Combined with Trustseer, the IT department could now do all of the traditional mobile device management tasks like wipe corporate data upon an employee’s departure from the company but also do things like scan applications from iOS and Android platforms and provide micro VPN services.

Much of that might fall under IT’s purview, but there’s quite a bit of privacy play here, too. For instance, you’ve got to make sure you can correctly identify what’s corporate data and what’s private data on that mobile device and have an enforceable policy about who can look at what on that mobile device.

“I can almost guarantee you that just by looking at your apps, I can tell whether you’re single or married, your sexual orientation,” said Barlow. “I don’t need to know anything about the data, let alone that the data is even more revealing. I don’t want all of that rolling up to my employer.”

And you’ve got to be able to execute the “legally defensible wipe”—“How do we maintain integrity over what and where the private data is?”

Looking for more information on Bring-Your-Own-Device programs?
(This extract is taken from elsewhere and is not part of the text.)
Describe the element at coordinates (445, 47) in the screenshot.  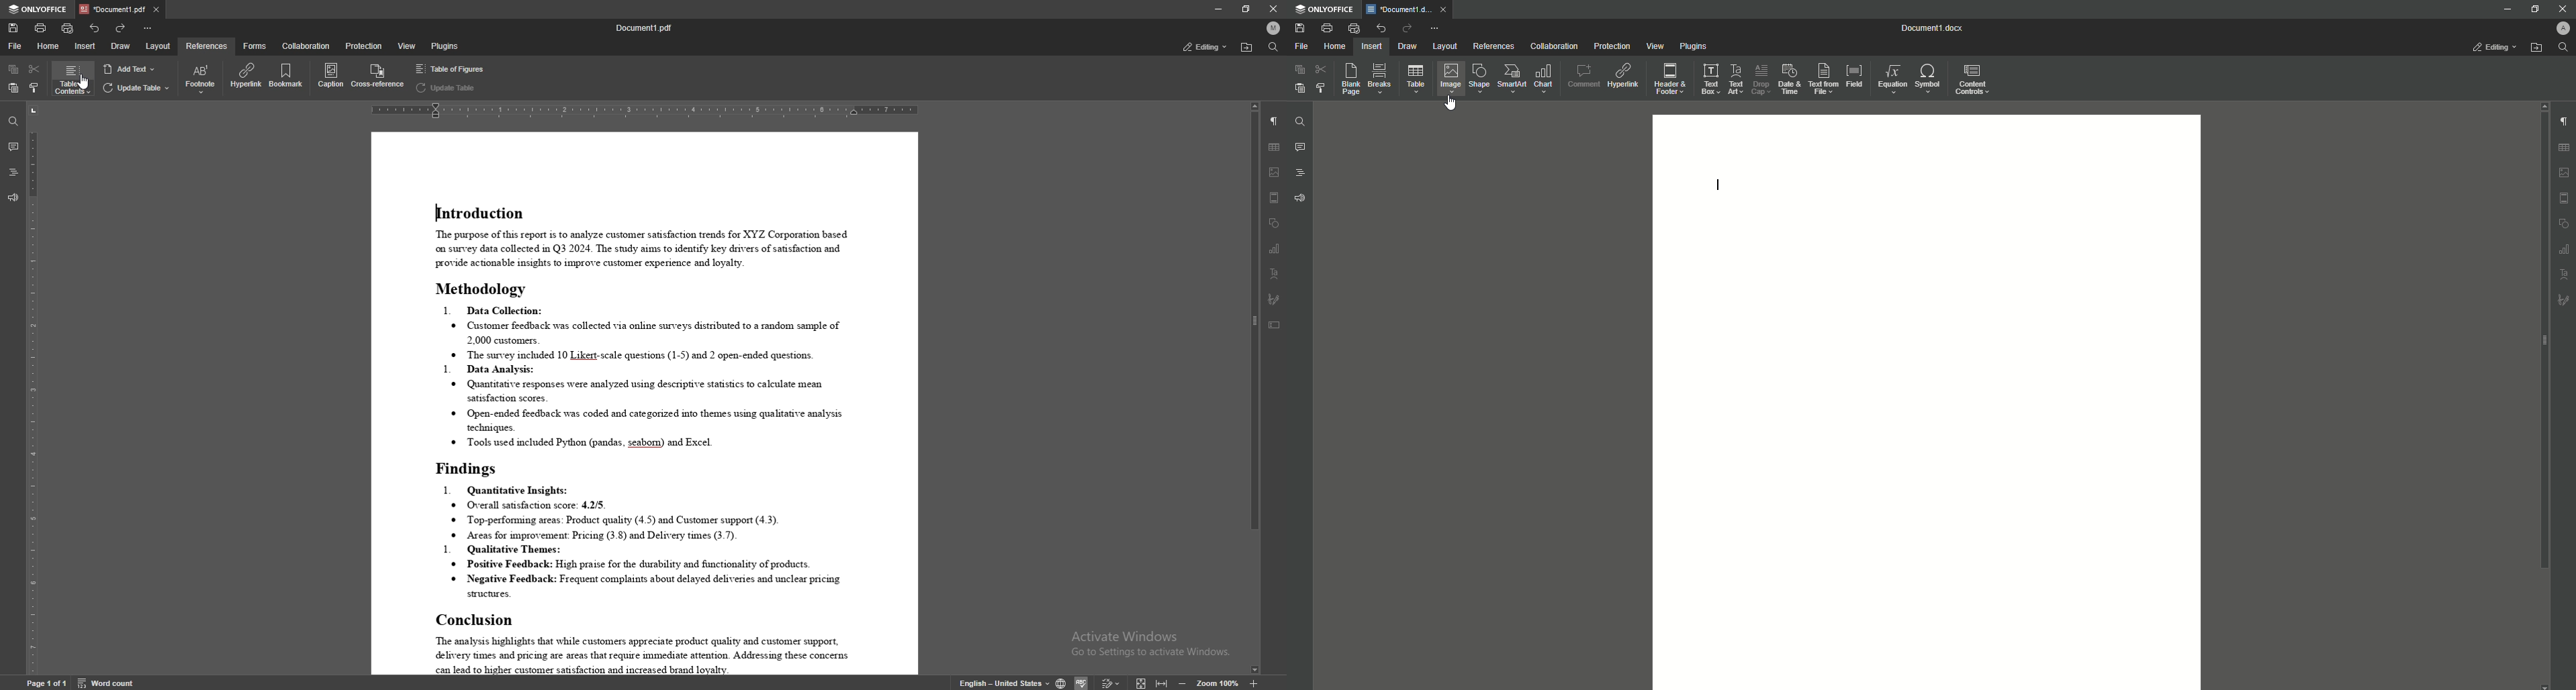
I see `plugins` at that location.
Check out Close-Up: BYOD in the IAPP Resource Center for the pros and cons of BYOD, guidance on how to create a BYOD policy and more.

What nobody can do yet, and what IBM has in its sights, is automatically vet apps that are downloaded onto a mobile device for things like unnecessary access to contacts, calendar, etc.

IBM also hopes to leverage its own internal privacy team in developing its consumer-facing technology. For this acquisition in particular, Barlow said, the whole internal CIO office was closely consulted in a way that’s rare for IBM transactions.

“We need to solve this for ourselves, as well,” he noted, “and we’ll leverage this transaction by eating our own dogfood. We have 100,000 BYOD devices already, and we’ve had to limit what we do with those things because of concerns over security and privacy. Those are a barrier to mobile adoption. There are things that we want to do that we haven’t been able to do because we have to worry about data infiltration … Getting this right is a critical thing on our radar screen.”

“The Holy Grail on this,” said Barlow, “is that you’ve got to be able to do something with third-party apps.” All of the top Android apps and most of the top iOS apps have hacked variants that mimic their true versions but instead install malware or create opens for data theft. “We have to identify and find those applications that either have hacked variants or just have really cruddy permissions … How do we improve the scanning tools to find vulnerabilities, to find the permissions that don’t make sense? Why does the flashlight app need your location? Why is this other app routinely calling a server around the world?”

Interestingly, Barlow said IBM’s team believes it won’t be long before it will be feasible to be more secure on mobile devices than a laptop.

“If I have the ability to sandbox everything,” he said, “to containerize our corporate data, I’m not stuck in that anti-virus world where I’m dependent on signature analysis. We actually have the opportunity to lead on mobile and eventually go back to the laptop.”

For that, we may just have to see how IBM’s acquisition strategy works out.